This repository contains the information and scripts for analysis in Shim et al. (2021) and their results.
- The main manuscript and supplementary material
- the multiseq R package and its vignette.
- ATAC-seq data (hdf5 format) for nine samples can be downloaded from this link. These files have been converted from bam files using a script in multiseq_Shim_et_al/scripts/bamTOhdf5.md.
- ATAC-seq analysis
- Information on the 242,714 regions included in the analysis (the top 5% of regions with the highest chromatin accessibility) and results from the analysis are in multiseq_Shim_et_al/ATACseq/information_results.
- A script to for each region 1) extract ATAC-seq count data at the region on 6 samples (6 by 1024) from the hdf5 files and 2) do data-preprocessing as described in Shim et al (2021) is in multiseq_Shim_et_al/scripts/ATAC-seq.Rmd.

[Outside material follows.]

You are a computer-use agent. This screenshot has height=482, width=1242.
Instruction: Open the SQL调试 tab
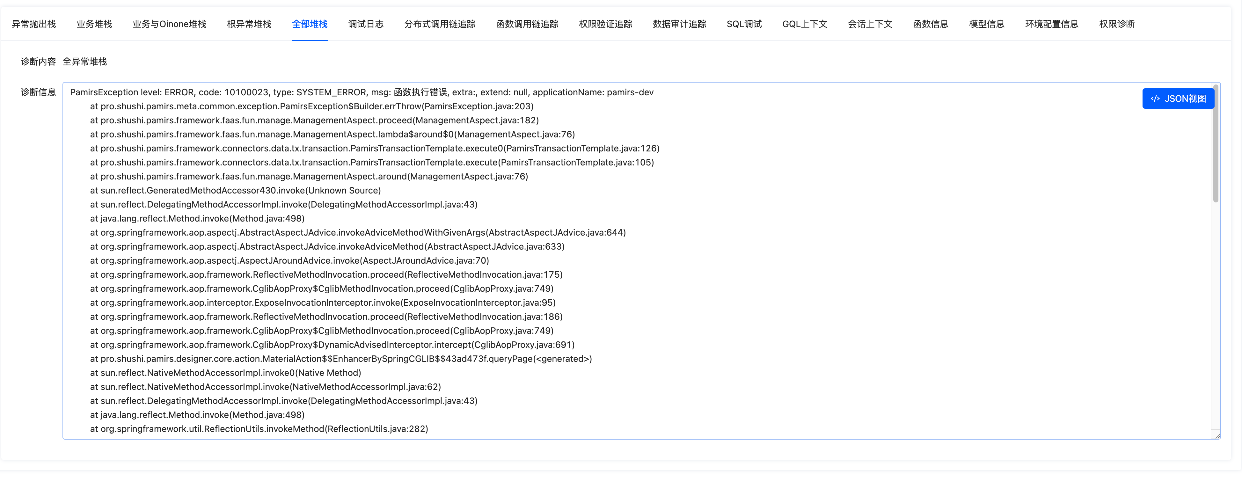click(744, 24)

- Once we have the count data after the data-preprocessing, we can follow the vignette of the multiseq R package to 1) run multiseq, and 2) plot estimated effect sizes as shown in Shim et al (2021).

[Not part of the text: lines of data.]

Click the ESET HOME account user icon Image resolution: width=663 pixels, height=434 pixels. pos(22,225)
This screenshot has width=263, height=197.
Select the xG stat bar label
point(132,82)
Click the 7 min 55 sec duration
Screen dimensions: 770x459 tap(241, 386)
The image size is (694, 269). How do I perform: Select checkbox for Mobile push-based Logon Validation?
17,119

- Simulation procedure described in Shim et al (2021) has been implemented in the function
sample.from.Binomial.with.Overdispersion
of the multiseq R package. See the vignette of the multiseq R package to see how to use this function.
Copyright (c) 2021-2023, Heejung Shim
All source code and software in this repository is free software; you can redistribute it and/or modify it under the terms of the GNU General Public License as published by the Free Software Foundation; either version 3 of the License, or (at your option) any later version. See the LICENSE file for the full text of the license.